## PROBLEM DETAILS
Once the pictures are set aside, print the records that follow exactly as written.

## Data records

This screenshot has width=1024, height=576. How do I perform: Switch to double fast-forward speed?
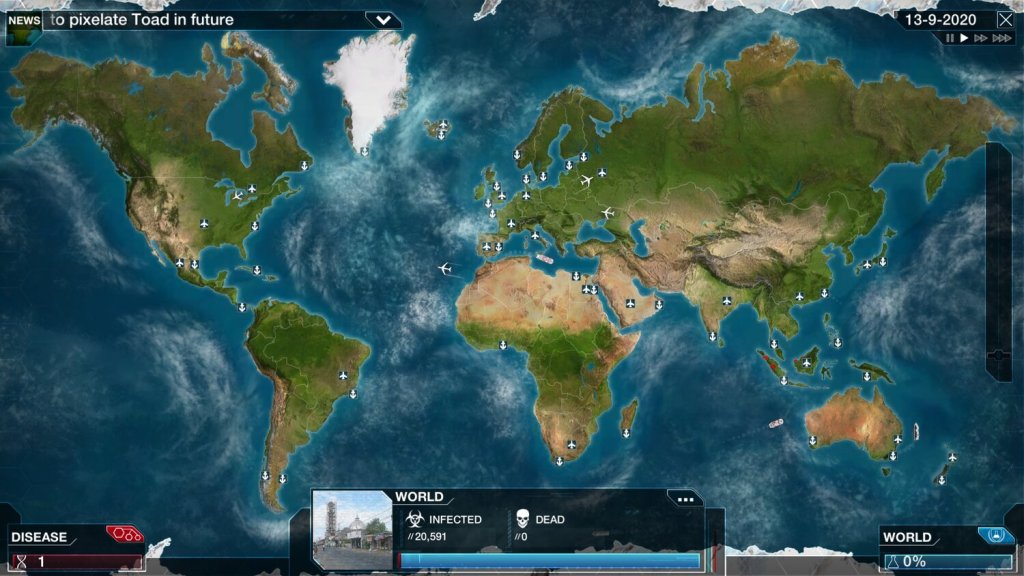tap(981, 38)
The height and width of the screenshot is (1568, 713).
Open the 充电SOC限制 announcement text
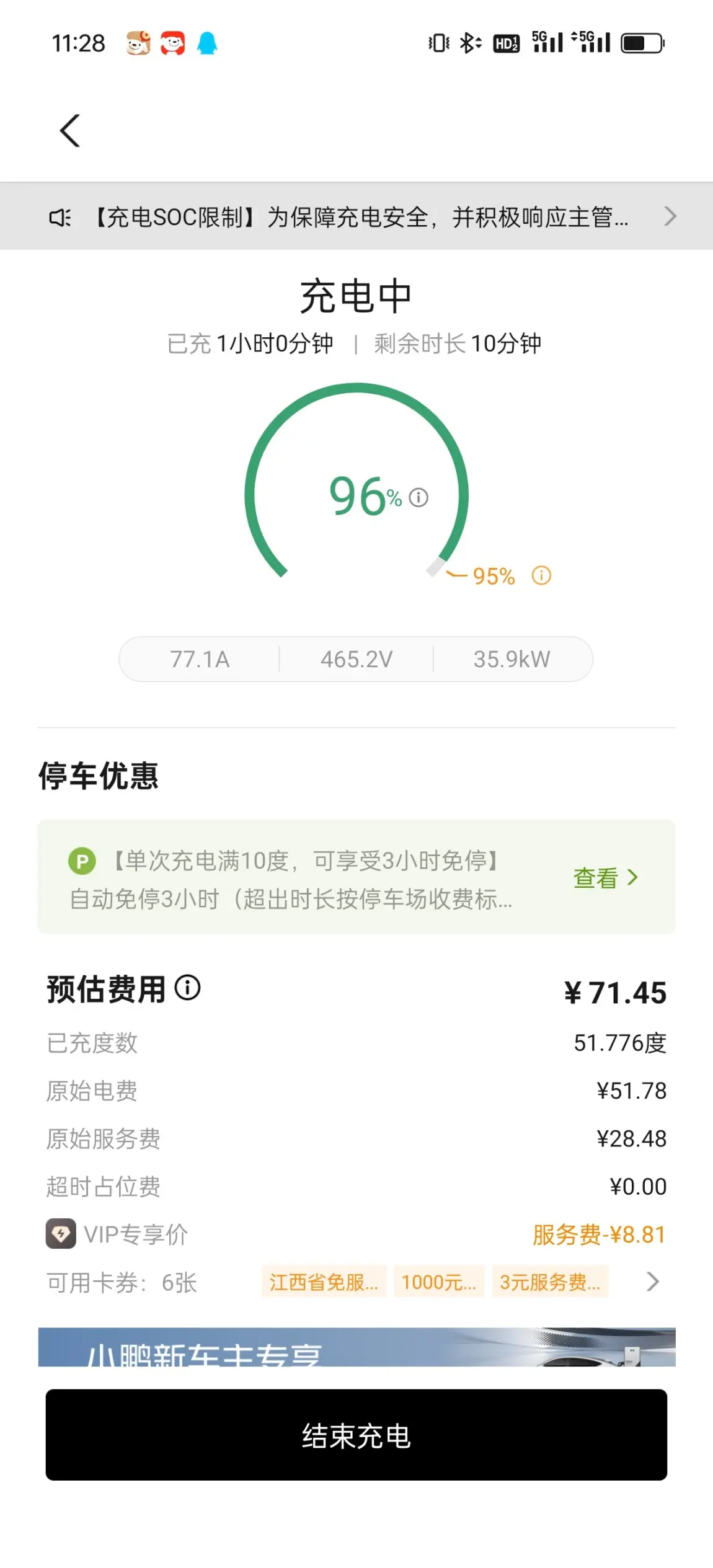[x=361, y=218]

## FINISHED EXERCISE
This screenshot has width=1024, height=576. How do I perform: Switch to double fast-forward speed?
tap(981, 38)
The height and width of the screenshot is (1568, 713).
Open the 充电SOC限制 announcement text
[x=361, y=218]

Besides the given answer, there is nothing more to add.